The pipes, as seems to have been usual practice with de Backer, are second hand, and look 17th century in style. The sound is exquisitely sweet. The oak case, keyboard, bellows and action are new, designed by Martin Goetze, based on examples of de Backer’s work in Vlijmen, Oirschot and Gapinge (NL) and in the Vleeshuis museum in Antwerp.
The organ was reconstructed in 1991 and completed in 2006 by Martin Goetze and Dominic Gwynn, for Steve Barrell of Durham North Carolina. The stoplist, given by the surviving pipes and the chest, is as follows:
|Prestant treble||8’ (c#¹ – e³)||metal, new|
|Octaaf||4’||metal, original cº – f³|
|Fluit||4’||stopped metal, original|
|Quint bass||2 2/3’||metal, new, in the front|
|Cornet treble||II (c#¹ – e³)||metal, original|
The pitch is a¹=432Hz @ 18ºC (the Dutch kamertoon). The tuning is ¼ comma meantone, with pure major thirds.

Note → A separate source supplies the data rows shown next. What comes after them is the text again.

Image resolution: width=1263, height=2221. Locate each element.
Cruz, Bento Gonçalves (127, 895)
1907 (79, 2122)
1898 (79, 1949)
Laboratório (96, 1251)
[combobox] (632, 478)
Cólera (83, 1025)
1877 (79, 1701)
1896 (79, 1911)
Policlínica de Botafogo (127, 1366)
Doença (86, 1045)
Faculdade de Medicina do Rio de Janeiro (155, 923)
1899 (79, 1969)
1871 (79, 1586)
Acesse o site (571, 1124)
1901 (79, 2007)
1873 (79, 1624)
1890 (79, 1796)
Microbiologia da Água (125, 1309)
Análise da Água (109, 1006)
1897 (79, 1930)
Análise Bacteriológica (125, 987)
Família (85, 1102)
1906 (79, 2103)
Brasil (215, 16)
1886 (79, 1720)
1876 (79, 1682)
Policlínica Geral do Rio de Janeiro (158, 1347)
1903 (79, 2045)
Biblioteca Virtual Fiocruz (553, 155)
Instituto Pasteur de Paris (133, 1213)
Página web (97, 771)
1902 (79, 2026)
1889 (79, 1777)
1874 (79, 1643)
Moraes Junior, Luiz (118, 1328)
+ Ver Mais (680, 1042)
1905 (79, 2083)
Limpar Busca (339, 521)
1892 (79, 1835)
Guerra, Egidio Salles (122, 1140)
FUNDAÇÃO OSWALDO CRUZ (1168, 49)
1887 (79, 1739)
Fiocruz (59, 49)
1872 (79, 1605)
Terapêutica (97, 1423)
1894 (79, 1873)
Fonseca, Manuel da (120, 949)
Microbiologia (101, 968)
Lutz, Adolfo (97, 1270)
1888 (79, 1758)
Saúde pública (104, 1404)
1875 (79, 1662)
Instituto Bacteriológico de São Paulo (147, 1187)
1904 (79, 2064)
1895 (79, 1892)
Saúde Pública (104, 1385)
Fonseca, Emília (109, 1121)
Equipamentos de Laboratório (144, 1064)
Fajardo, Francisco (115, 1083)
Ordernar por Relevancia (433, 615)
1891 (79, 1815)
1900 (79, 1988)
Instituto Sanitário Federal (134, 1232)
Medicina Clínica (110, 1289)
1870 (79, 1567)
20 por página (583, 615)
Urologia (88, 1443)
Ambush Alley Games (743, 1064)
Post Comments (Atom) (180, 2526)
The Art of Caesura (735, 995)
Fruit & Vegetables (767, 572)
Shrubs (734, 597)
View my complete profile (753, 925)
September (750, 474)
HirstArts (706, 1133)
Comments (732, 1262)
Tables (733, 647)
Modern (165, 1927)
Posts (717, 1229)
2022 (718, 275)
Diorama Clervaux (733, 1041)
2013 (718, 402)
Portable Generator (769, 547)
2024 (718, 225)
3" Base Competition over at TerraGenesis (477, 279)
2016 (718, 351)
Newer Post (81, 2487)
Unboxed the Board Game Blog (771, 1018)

The key compass is 54 notes (C to f³). The pedal keys (pulldowns) provide C to cº. The keys have bone naturals and ebony sharps. The stop knobs are ebony, next to paper labels.
The wind system consists of a horizontal single fold reservoir with single fold feeder, activated by a large foot pedal, with the option of an electric blower. There is a typical ‘tell-tale’ in the form of a stop knob on a rod, resting on the top leaf of the reservoir and projecting though the shelf next to the keys.
The organ is 12ft high, 6ft 4ins wide and 3ft 4ins deep, which relates to the dimensions given by Rademacher in his journal. The case is made of oak, with the new Quint 2⅔ft pipes in the front. The oak vases on the side towers are turned oak, and the intention is to find a figure similar to the original for the middle tower. The carvings are based on pipe shades on contemporary Dutch chamber organs, in a generally rococo style.
The main use for these organs was, according to Gierveld, the practice and performance of psalms and spiritual songs at home, with instrumental accompaniments, and organ pieces based on the psalm melodies. Psalm-singing at home was increasingly popular through the eighteenth century, both in church and at home, and there was a gradual increase in the number of published books of new translations and new settings. But amateur music was also becoming increasingly popular. At the lowest level this would have consisted of psalm-singing and accompaniment, but some families owned a number of instruments, and a library of music. Inventories of domestic music libraries show the popularity of music published in Amsterdam, most of it by Dutch and German composers, not much by Englishmen, though Handel and Stanley do appear in the lists occasionally.